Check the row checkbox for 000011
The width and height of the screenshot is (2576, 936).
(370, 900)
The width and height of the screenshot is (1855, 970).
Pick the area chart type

--------------------------------

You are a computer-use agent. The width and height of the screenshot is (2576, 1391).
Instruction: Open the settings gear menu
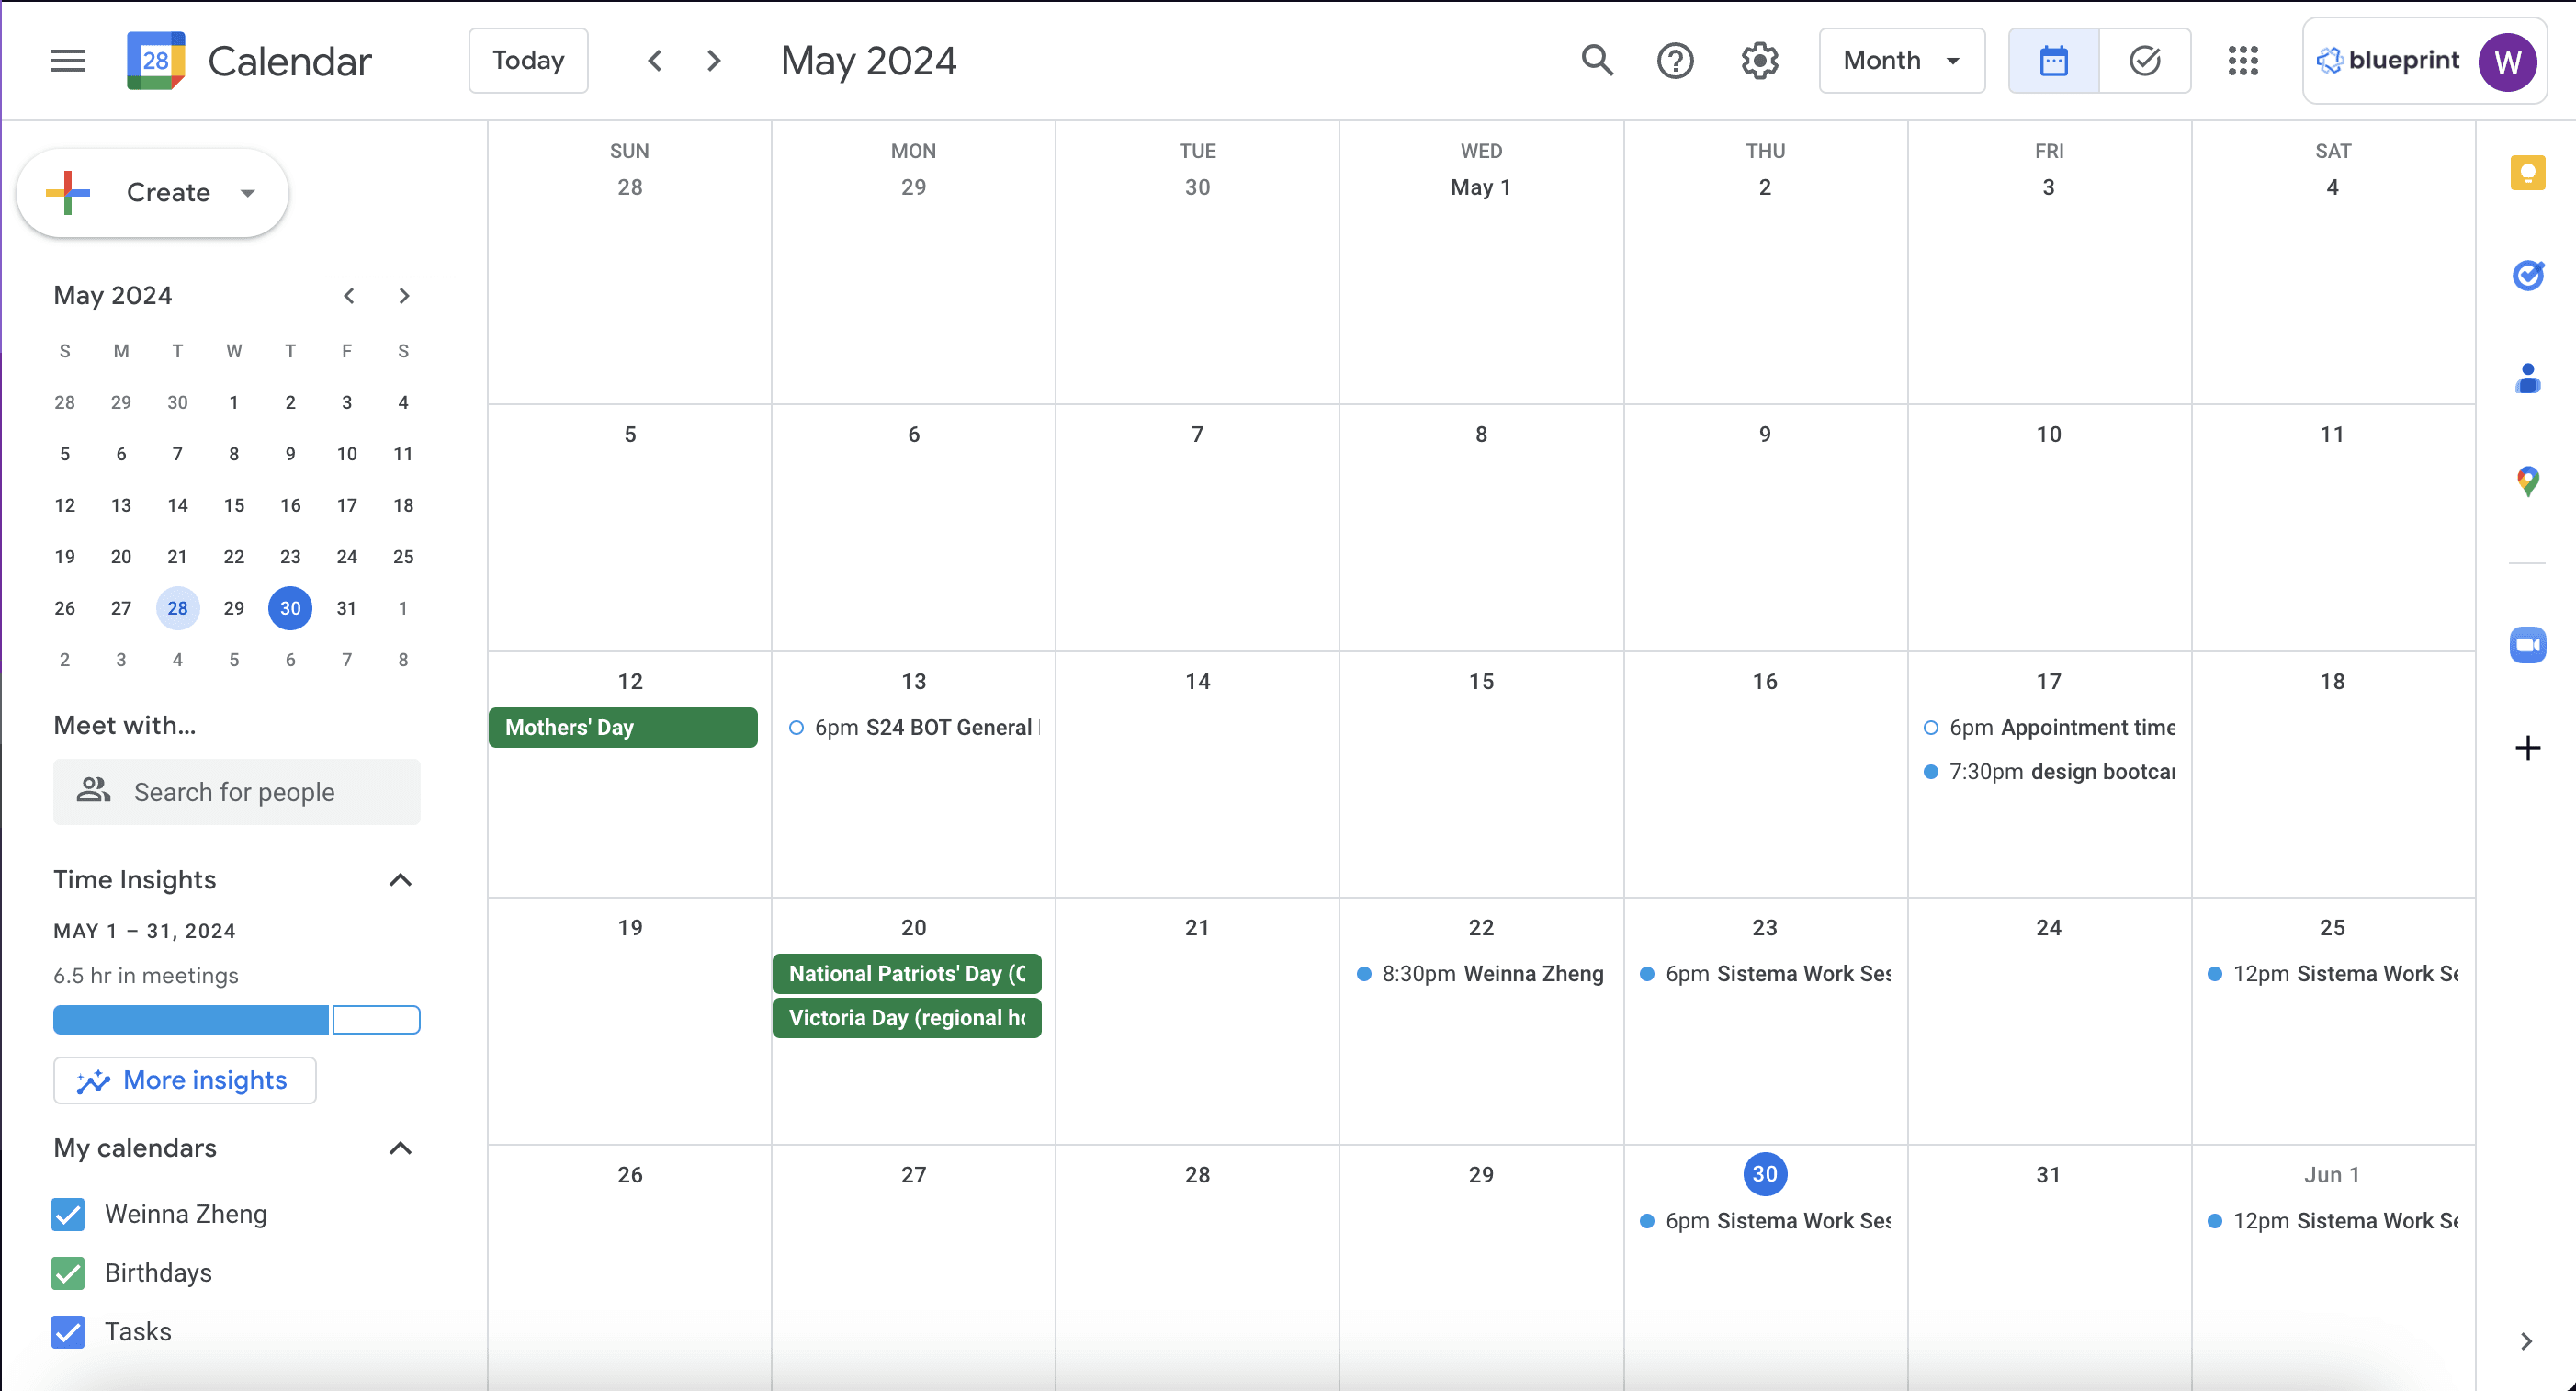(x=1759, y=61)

--------------------------------

Prompt: Only the lines above from the line containing "The width and height of the screenshot is (1855, 970)." through the line containing "Pick the area chart type" should be retyped, exactly and with both ends included.

The answer:
The width and height of the screenshot is (1855, 970).
Pick the area chart type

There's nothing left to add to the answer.